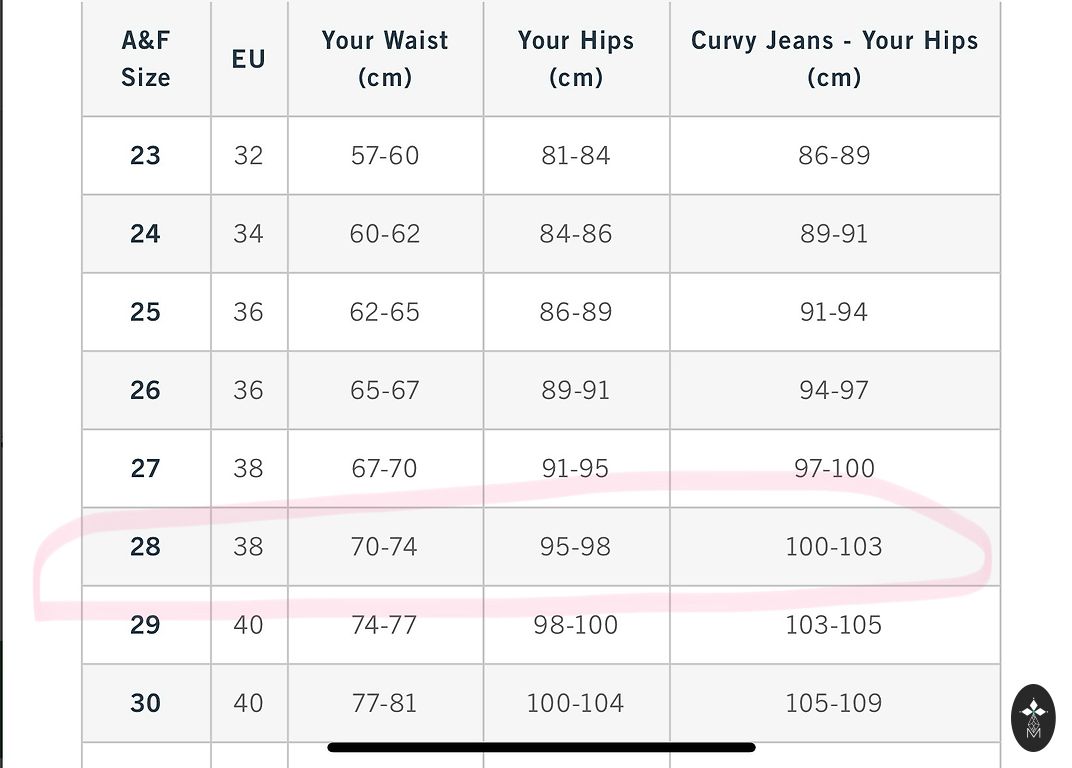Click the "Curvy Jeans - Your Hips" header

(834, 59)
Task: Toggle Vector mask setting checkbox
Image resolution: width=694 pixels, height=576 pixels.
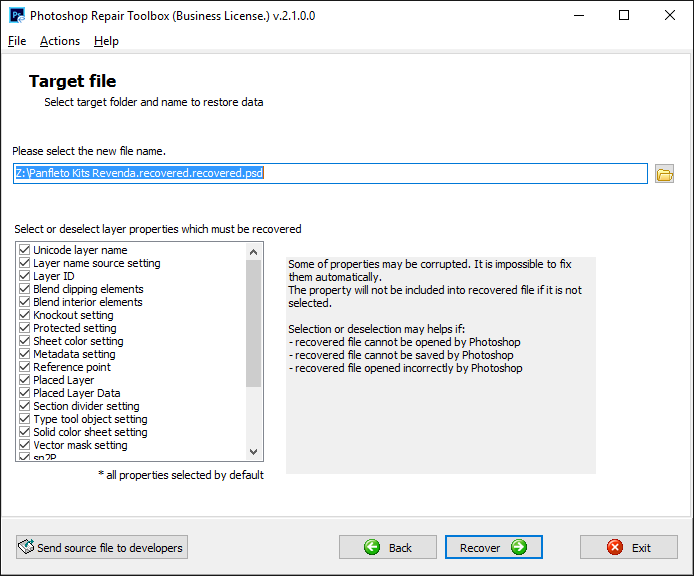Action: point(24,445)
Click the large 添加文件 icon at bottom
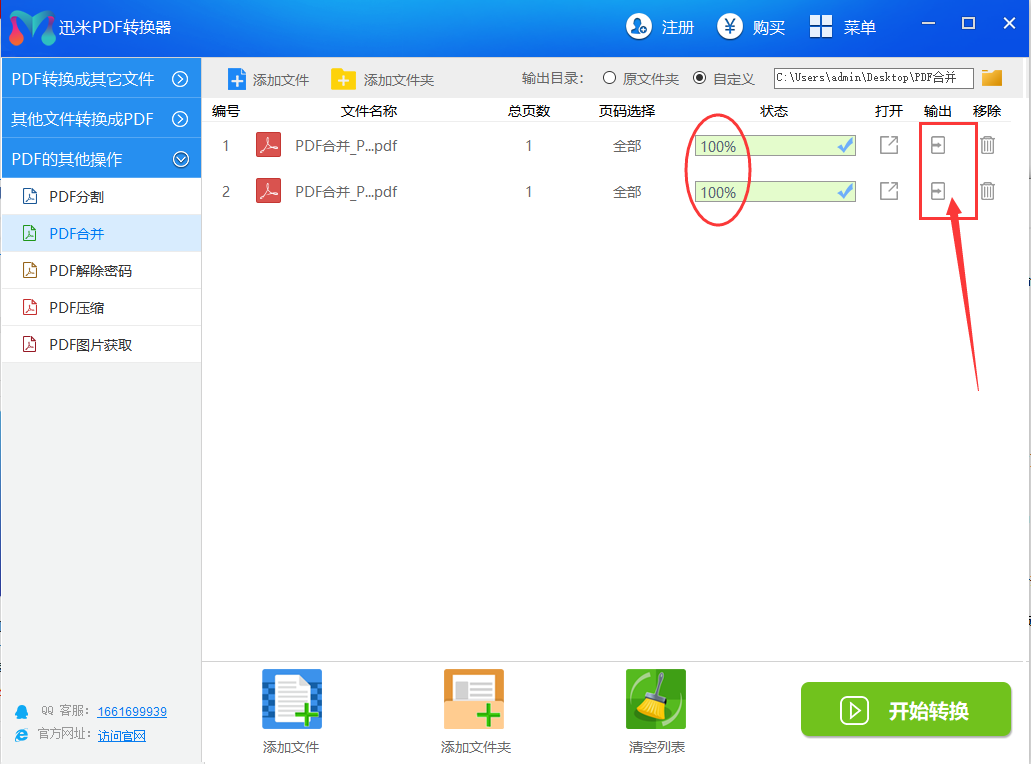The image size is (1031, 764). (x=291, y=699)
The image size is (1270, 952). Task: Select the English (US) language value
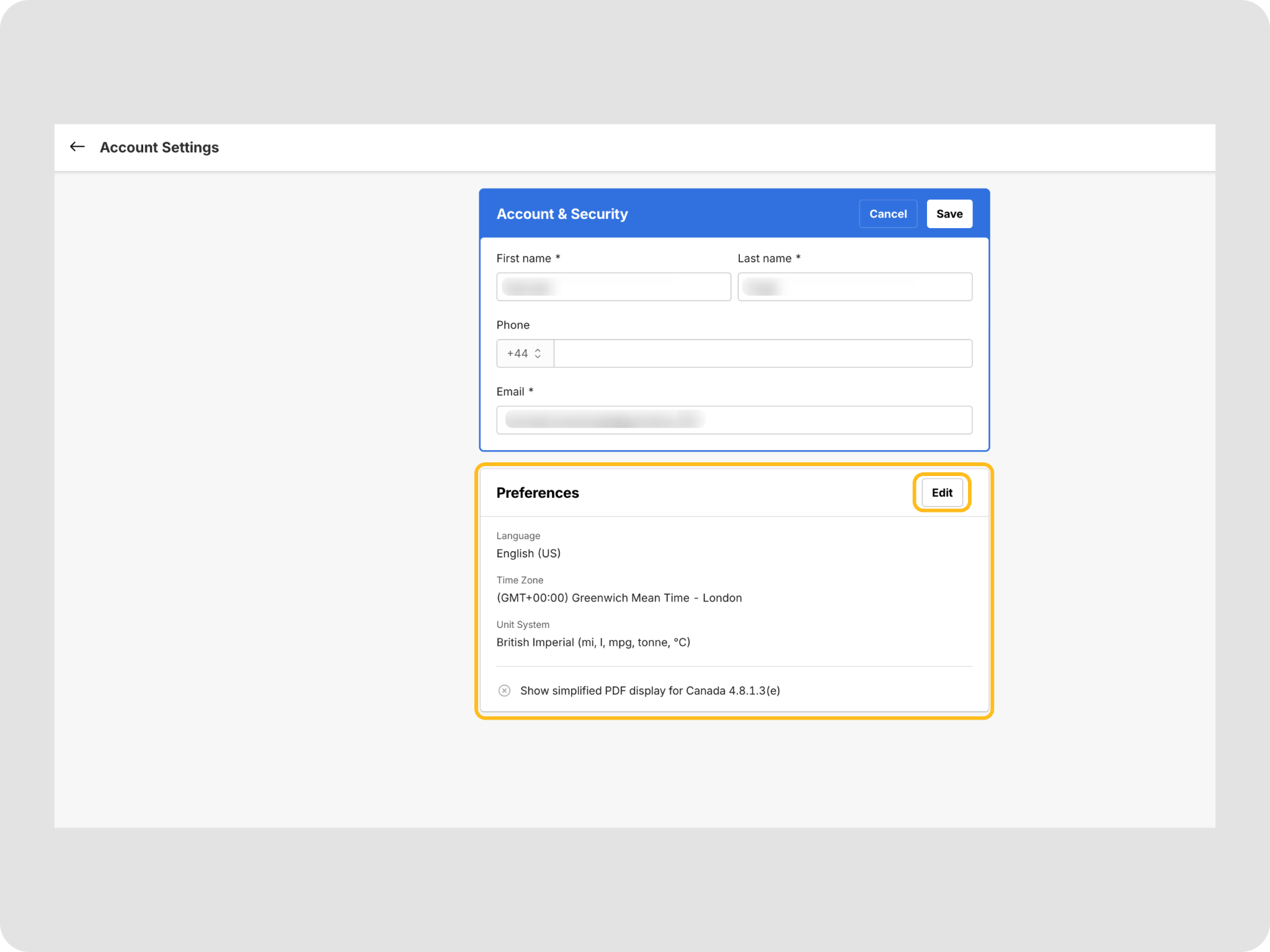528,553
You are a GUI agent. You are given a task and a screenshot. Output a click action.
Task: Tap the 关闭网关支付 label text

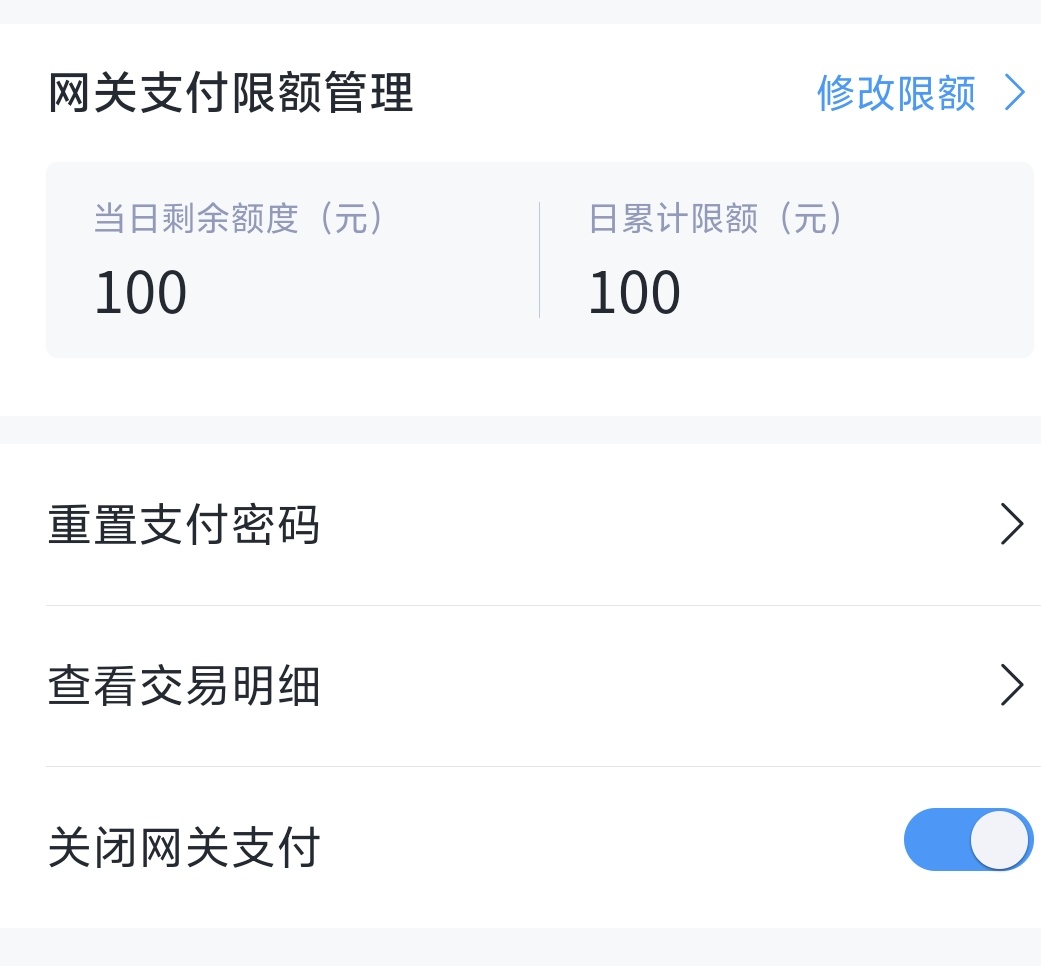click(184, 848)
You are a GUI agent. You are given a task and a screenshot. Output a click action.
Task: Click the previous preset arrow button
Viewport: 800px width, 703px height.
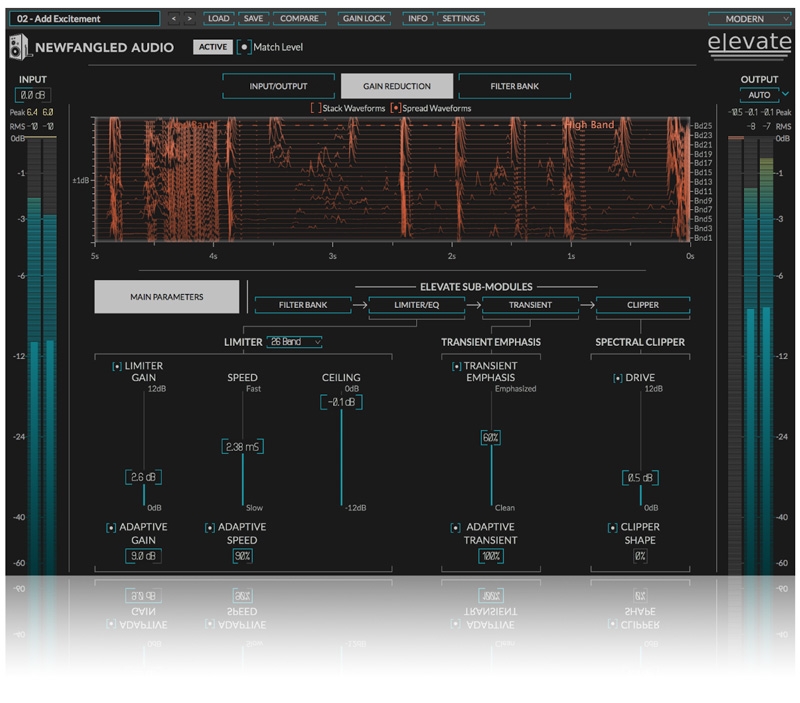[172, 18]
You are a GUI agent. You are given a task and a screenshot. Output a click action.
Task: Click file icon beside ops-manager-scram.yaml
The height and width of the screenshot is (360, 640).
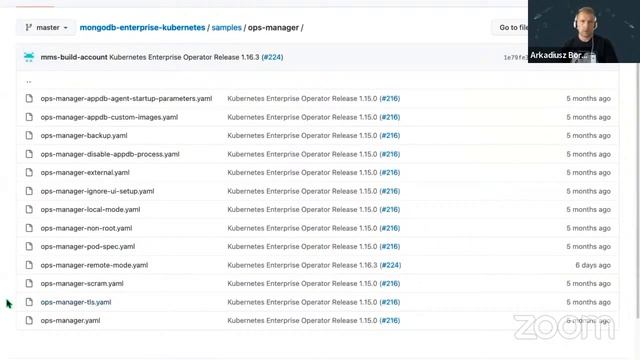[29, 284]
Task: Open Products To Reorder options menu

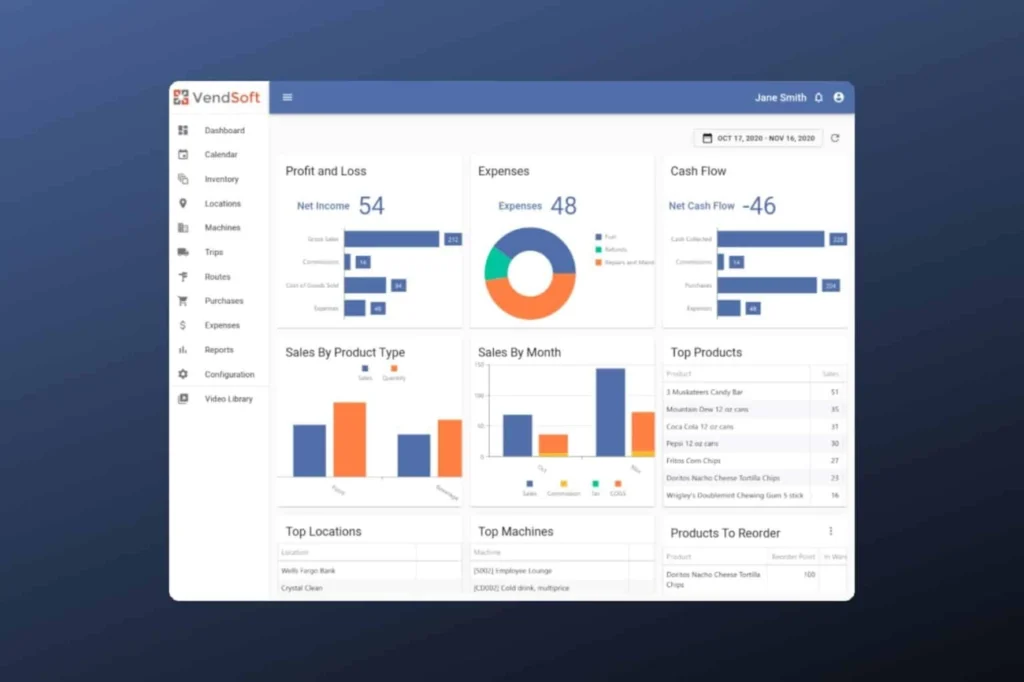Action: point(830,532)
:::::
Arrange every line of the rows above as a Markdown table with two columns, No. for the line's number in order and Text for the line itself. Skip blank lines and leave the pictures out.

### TASK OUTPUT
| No. | Text |
|---|---|
| 1 | Click the "Curvy Jeans - Your Hips" header |
| 2 | (834, 59) |
| 3 | Task: Toggle Vector mask setting checkbox |
| 4 | Image resolution: width=694 pixels, height=576 pixels. |
| 5 | Action: point(24,445) |
| 6 | Click the large 添加文件 icon at bottom |
| 7 | The image size is (1031, 764). (x=291, y=699) |
| 8 | The image size is (1270, 952). Task: Select the English (US) language value |
| 9 | 528,553 |
| 10 | You are a GUI agent. You are given a task and a screenshot. Output a click action. |
| 11 | Task: Tap the 关闭网关支付 label text |
| 12 | click(184, 848) |
| 13 | You are a GUI agent. You are given a task and a screenshot. Output a click action. |
| 14 | Task: Click the previous preset arrow button |
| 15 | Viewport: 800px width, 703px height. |
| 16 | [172, 18] |
| 17 | You are a GUI agent. You are given a task and a screenshot. Output a click action. |
| 18 | Task: Click file icon beside ops-manager-scram.yaml |
| 19 | The height and width of the screenshot is (360, 640). |
| 20 | [29, 284] |
| 21 | Task: Open Products To Reorder options menu |
| 22 | Action: point(830,532) |